The default goal ("optimize code efficiency") works, but a specific goal produces better results:

# Generic (OK)
evolve processItems in src/pipeline.py

# Specific (better)
evolve processItems in src/pipeline.py — reduce memory allocations,
the function currently creates too many intermediate lists

# Very specific (best)
evolve processItems in src/pipeline.py — this function processes
100k items in a hot loop, optimize for CPU time, memory usage is not
a concern since items are small

The more context you give about what matters, the better the mutations will be.

Use More Iterations for Hard Problems#

The default of 10 iterations is reasonable for straightforward optimization. For harder problems:

  • 5 iterations — quick check, "is there low-hanging fruit?"
  • 10 iterations — standard optimization pass
  • 20-30 iterations — deep optimization for performance-critical code
  • 50+ iterations — exhaustive search (e.g., algorithmic breakthroughs)

More iterations means more chances for the population to discover diverse strategies and combine them.

Always Provide Tests When Available#

Tests are your safety net. Without them, a mutation might produce code that's "efficient" but subtly broken. Even a basic smoke test is better than nothing:

# Even a simple test is valuable
evolve sort in lib/sort.js with test command "node -e \"require('./lib/sort').sort([3,1,2])\""

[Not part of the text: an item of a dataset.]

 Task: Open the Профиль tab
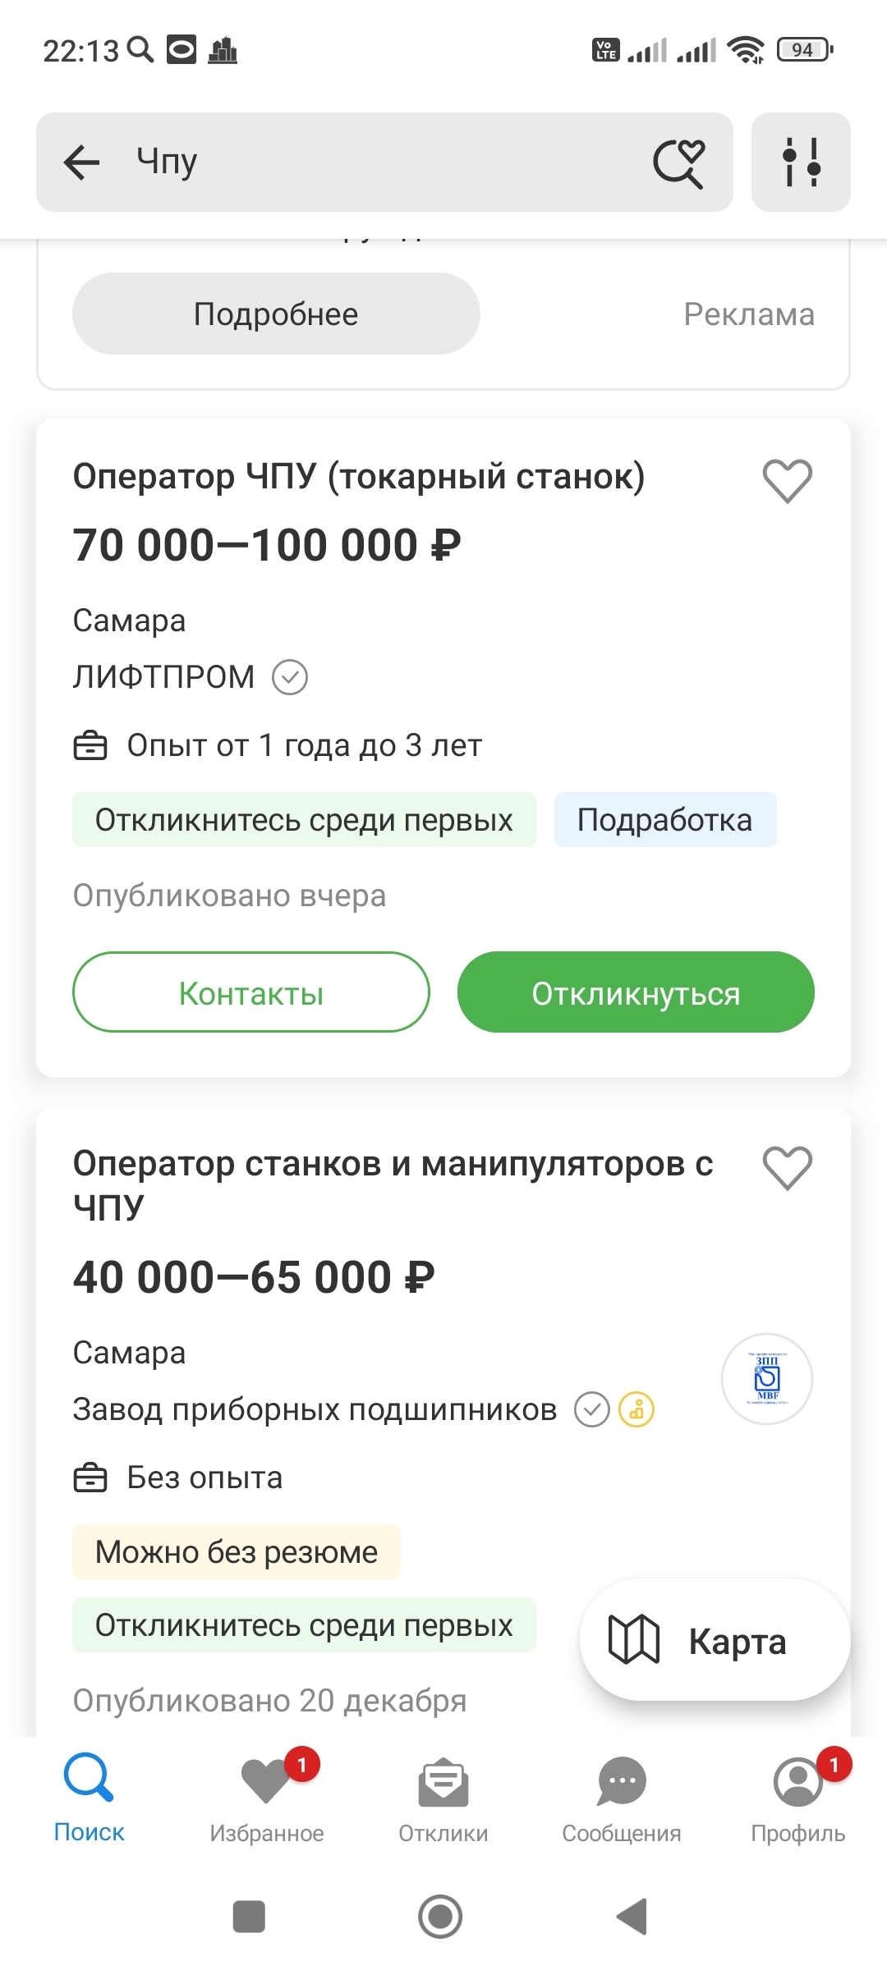click(x=798, y=1798)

Inspect Failed Iterations#

When iterations are discarded (test failures), look at what the mutation tried. Sometimes a good idea was executed poorly — you might want to manually incorporate the concept even if the automated version broke something.

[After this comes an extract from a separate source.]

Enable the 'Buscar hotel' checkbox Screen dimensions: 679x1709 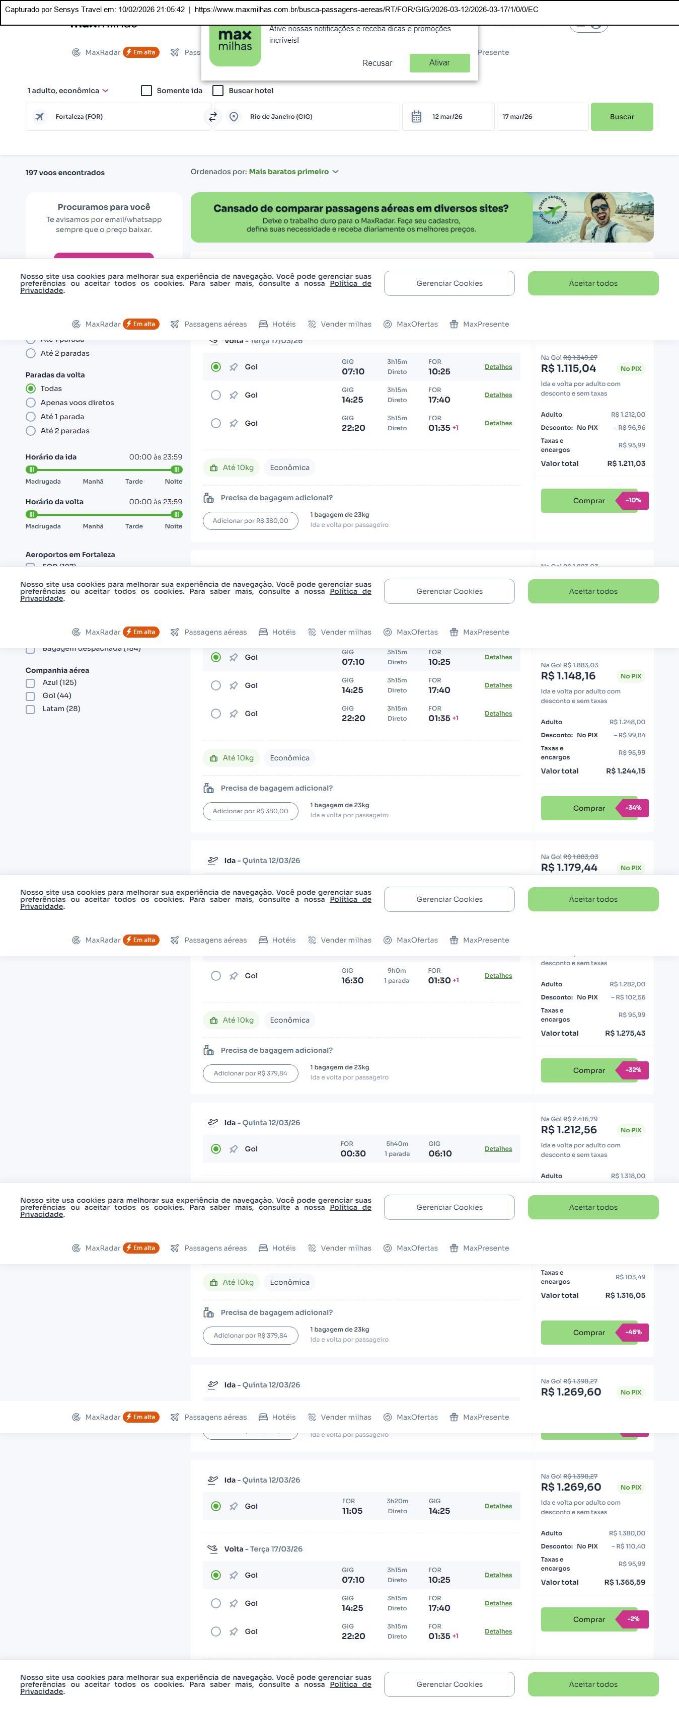coord(218,91)
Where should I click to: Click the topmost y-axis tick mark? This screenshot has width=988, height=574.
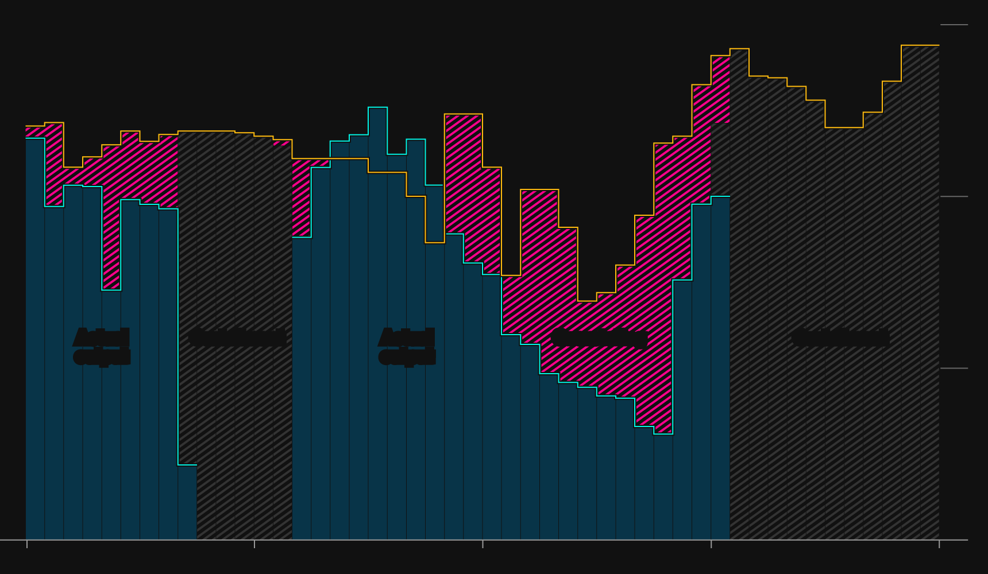coord(954,25)
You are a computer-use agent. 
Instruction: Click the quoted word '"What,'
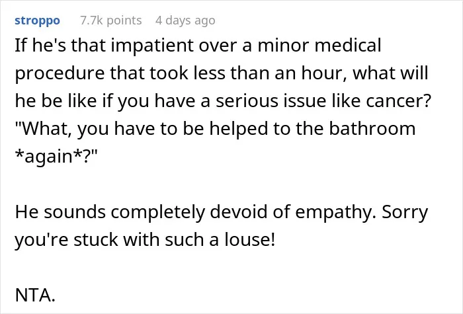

The candidate files for discarded iterations are still saved in evolve-output/candidates/. You can read them to understand what was attempted.

Troubleshooting#

"Seed evaluation fails" — The evaluation setup is broken. Check that your test command works on the unmodified code, and that Node.js 18+ is available for the database scripts.

Every iteration is discarded — Your tests might be too strict (failing on semantically equivalent but syntactically different code) or the target is too complex for single-iteration mutations. Try relaxing the test command or breaking the target into smaller functions.

Scores aren't improving — The code might already be near-optimal for LLM judgment. Try adding a benchmark command for empirical measurement, or increase the iteration count to give the population more time to explore.

"Multiple matches" keeps appearing — Your target name is ambiguous. Use a more specific name or provide additional context: "evolve the processItems method in the Pipeline class in src/pipeline.py".